For Band Boy, McKnight did everything short of punching out the sprocket holes…a task fortunately not required with today’s technology. Besides serving as producer, director, and screenwriter, he wrote or co-wrote all twenty songs on the film’s soundtrack. Some are performed onscreen; others are employed in transitional sequences that support the narrative. Remarkably, every last one is a standout…no filler to be found.
One song, however, represents a departure from the above motif. “Queen of R&B” is performed by soul-diva-supreme Wanda Houston in a surprise guest appearance. She sings it seated at a table in a club opposite Amadou, the Ragamuffin’s drummer. The lyric tells of her struggles to make it as a singer in the 1960s, that decade of turbulent change in race relations and American society in general. The presumably off-the-cuff performance is interspersed with news footage from the period, including the infamous but ubiquitous signs declaring “whites only.” Both the song and Ms. Houston’s performance are a tour de force. They present a life lesson and cautionary tale to Amadou as he pursues his own musical dream—while simultaneously lending both the Ragamuffins’ quest and the film itself a well-deserved dollop of gravitas.
One would be amiss indeed to conclude this discussion without mention of a critical factor that has been the downfall of many a low-budget, non-mainstream film.
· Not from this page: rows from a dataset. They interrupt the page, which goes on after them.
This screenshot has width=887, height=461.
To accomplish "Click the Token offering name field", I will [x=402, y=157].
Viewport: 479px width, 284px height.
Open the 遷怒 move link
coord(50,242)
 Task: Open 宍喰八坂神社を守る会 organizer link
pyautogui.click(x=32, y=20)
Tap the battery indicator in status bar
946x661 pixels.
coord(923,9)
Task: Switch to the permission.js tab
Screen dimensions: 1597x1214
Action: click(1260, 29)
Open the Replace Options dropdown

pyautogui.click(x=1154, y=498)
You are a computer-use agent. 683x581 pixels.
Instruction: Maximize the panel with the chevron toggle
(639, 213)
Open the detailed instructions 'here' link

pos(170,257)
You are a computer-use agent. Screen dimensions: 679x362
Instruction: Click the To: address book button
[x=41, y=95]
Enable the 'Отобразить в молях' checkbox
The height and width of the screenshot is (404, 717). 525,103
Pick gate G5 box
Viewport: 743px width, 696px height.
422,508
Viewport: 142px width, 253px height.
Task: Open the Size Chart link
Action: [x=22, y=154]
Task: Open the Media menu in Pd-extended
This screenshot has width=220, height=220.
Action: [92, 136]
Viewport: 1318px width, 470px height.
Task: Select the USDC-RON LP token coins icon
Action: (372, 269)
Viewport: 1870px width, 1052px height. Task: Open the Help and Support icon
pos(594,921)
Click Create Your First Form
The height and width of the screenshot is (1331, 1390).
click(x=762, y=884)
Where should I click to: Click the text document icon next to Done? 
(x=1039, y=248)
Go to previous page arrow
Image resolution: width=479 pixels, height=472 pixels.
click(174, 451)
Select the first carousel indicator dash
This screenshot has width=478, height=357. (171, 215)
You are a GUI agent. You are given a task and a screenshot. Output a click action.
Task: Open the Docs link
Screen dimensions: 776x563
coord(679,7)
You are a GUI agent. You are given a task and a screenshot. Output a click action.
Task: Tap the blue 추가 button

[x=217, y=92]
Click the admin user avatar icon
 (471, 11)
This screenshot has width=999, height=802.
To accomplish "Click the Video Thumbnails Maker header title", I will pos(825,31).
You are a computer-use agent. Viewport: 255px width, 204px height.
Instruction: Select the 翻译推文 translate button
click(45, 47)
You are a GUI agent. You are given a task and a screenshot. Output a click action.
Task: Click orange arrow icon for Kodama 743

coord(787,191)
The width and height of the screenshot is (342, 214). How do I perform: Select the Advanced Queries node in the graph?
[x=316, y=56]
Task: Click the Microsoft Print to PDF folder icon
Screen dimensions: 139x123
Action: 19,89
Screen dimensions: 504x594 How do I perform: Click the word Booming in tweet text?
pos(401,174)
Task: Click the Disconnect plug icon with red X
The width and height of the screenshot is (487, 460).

Namely, the casting. It’s been said that in life nothing is perfect, but on this score the director comes damn near close. Like Harrison Ford in Spielberg’s Indiana Jones and the Last Crusade, he chose wisely. And the players, for their part, return the compliment in spades. Marc A. Contento, Mary Liz Adams, Steven Sawan, and Sam Kombo portray the Ragamuffins, the interplay of their disparate perspectives comprising the heart of the story. Andrew Joffe and Sherman Howard are the hilariously out-of-touch manager and songwriter, respectively, who enter the band’s low-rent world with the glittering promise of a record deal. In addition, the actors who inhabit the smaller roles all have their individual moments in the sun while collectively providing the film with a reality base amidst the fanciful production design. As a living, breathing Easter egg for McKnight followers, Liv Cummins—his longtime collaborator on various projects and this film’s executive producer—contributes a comic turn as Eff’s addled, advice-rendering stepmother.
Those whose concept of popular music is defined by Taylor Swift videos would do well to spend some quality time with the Ragamuffins of Love. (No disrespect intended to the talented Ms. Swift and her vast legion of enthusiastic fans.) In its rough-edged exuberance, Band Boy provides tangible evidence that Marshall McLuhan was right: the medium is indeed the message, no auto-tune necessary.
Dan Marcus, AMASS
I just watched the director's cut (I'd viewed the previous incarnation a number of times). This film is excellent--I would submit that we haven't seen dialogue that snappy since Preston Sturges. The question of whether people will "get it" rears its head whenever something new or even a little different is presented to the world, so your concerns are understandable...but it's that very quality of uniqueness that can flip from impediment to asset. Nice work on the article--It's been entertaining and edifying to read your behind-the-scenes account of the production. On the downside, however, you will be hearing from the lawyers representing the Barbie movie.
I want to see the movie again. I enjoyed it so much the first time, but I want to watch it again with perhaps a different perspective guided by your expressed perspective. You are so talented and clever and inspire others to broaden their understanding.